12.2015 - 01.2016
Palazzo della Civiltà Italiana by Giovanni Guerrini, Ernesto Bruno La Padula and Mario Romano.
Basilica San Pietro | Fontana di Trevi
Fendi
Everywhere one turns in Rome there is another church or fountain emblazoned with the name of a Pope who sponsored the project. Sometimes it’s an emperor associated with the monument. These names appear as a way of marking the legacy of a leader, both their greatness and their munificence: St Peter’s is inscribed Paulus V Burghesius, the Trevi Fountain sports Benedictus XIV.
Today the whole city is emblazoned with signage, and advertising is unavoidable. Temporary billboards wrap buildings under repair, presumably a symbiotic relationship between a brand needing publicity and the city/owner looking for additional funds. Examples can be found everywhere from the Duomo in Milan, to the Obelisk in Piazza del Popolo.
Fendi
Interestingly, there is a relatively new condition that doesn’t fit neatly into any of these categories; the luxury fashion house paying to renovate a city’s icon. Tod’s donated to clean the Colosseum, but if there is any signage to that effect it is difficult to locate. Bulgari is currently donating to refurbish the Spanish Steps, with only minimal branding, while their visible flagship is just a block away on the city’s most luxurious shopping street Via dei Condotti.

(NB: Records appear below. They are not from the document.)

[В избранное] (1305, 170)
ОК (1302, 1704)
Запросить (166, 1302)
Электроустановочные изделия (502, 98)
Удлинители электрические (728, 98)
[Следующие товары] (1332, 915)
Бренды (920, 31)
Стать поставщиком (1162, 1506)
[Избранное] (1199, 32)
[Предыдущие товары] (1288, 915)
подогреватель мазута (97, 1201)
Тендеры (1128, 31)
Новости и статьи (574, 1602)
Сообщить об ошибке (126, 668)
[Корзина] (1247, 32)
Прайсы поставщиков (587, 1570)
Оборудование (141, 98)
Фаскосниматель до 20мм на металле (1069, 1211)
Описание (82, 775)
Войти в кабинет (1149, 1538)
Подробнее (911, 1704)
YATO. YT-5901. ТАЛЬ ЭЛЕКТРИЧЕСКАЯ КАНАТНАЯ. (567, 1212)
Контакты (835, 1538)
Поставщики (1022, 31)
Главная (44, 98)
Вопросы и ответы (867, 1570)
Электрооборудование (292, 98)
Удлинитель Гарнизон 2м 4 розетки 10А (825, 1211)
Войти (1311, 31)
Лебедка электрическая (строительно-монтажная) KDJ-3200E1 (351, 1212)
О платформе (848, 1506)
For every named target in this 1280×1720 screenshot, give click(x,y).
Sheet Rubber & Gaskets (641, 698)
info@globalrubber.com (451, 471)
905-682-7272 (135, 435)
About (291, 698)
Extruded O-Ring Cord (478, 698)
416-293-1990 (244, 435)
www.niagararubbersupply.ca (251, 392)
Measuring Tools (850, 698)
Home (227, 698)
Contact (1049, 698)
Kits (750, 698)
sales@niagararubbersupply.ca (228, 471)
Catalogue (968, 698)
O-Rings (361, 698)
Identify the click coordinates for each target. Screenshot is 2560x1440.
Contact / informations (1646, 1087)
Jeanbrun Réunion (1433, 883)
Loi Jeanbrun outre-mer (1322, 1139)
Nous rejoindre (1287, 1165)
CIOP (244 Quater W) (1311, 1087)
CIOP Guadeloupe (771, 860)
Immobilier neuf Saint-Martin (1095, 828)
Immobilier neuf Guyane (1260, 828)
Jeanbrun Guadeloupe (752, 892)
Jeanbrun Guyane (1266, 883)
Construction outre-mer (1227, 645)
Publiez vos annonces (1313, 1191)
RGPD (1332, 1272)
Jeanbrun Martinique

Fendi paid to clean and repair the Fontana di Trevi and just recently moved its headquarters into the newly renovated Palazzo della Civiltà Italiana, the most iconic building in EUR and probably the building which above all others to this day is still linked to Mussolini’s legacy. Its name does not appear on either monument, except on a sign advertising the new exhibit in the first floor of the Palazzo. The building, originally intended to house an exhibition on the history of Italy with each floor a different era, now has offices with exhibition space only at the entrance floor. However Fendi doesn’t shy away from announcing its many stores at the end of Via dei Condotti, the logo for it’s exclusive shopping showroom is a composition of arches reminiscent of the Palazzo’s facade, and they used the arches in some of their window dressings [1].
Fendi
Piazza del Popolo | Scalatina di Spagna
Why is there all this generosity by these luxury houses to donate so freely to Rome’s imagery? Largesse is the new cool, a backlash from the plush times before the economic crisis, a burst of free publicity in exchange for renovating Rome’s patrimony. In the case of the Palazzo della Civiltà Italiana, Fendi is leasing the building for 15 years, not quite long enough to carve their name in stone that already bears an inscription to the Italian people. The question is whether 70 years is enough time to separate the building from its origins.
In today’s Rome, just like in the Rome of Sixtus V, patronage is the ultimate means of advertising economical and political power. The shift from public or ecclesiastical entities to capitalist corporations is the symptom of mutations suffered by Italy’s sociopolitical structure.